◆ What you have to do: Copy out the listing lines exactly, starting at the line that contains "You are a computer-use" and stopping after the line that contains "Instruction: Tap the".

Material start

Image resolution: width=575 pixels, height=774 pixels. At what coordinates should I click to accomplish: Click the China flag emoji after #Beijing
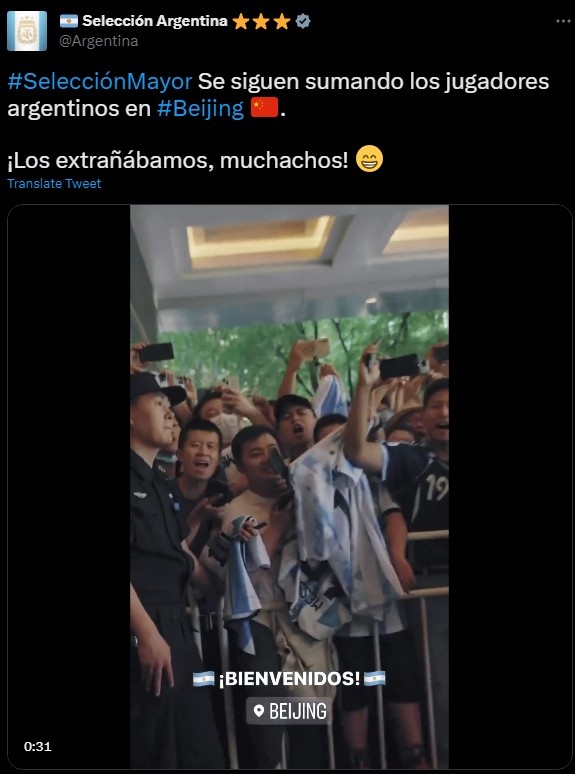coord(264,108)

Material end
Material start

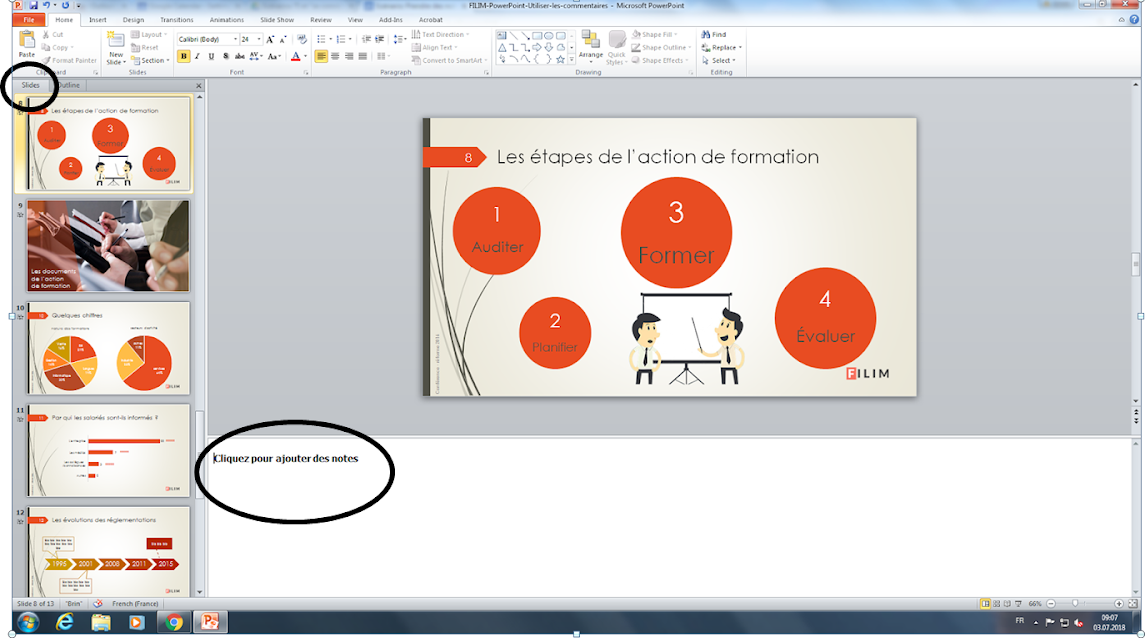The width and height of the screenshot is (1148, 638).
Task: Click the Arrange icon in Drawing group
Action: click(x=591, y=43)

Material end
Material start

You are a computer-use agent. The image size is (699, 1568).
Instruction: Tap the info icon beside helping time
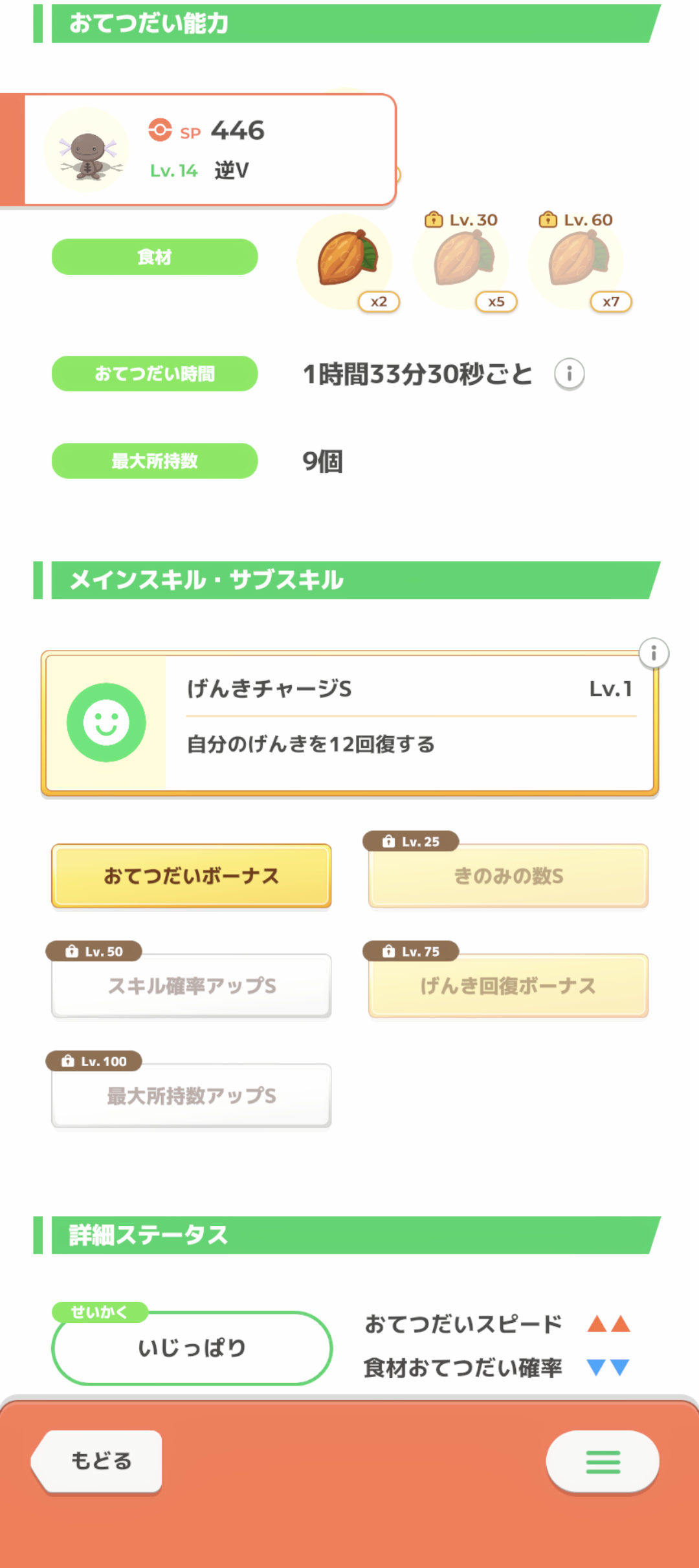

Material end

◆ Result:
You are a computer-use agent. The image size is (699, 1568).
Instruction: Tap the info icon beside helping time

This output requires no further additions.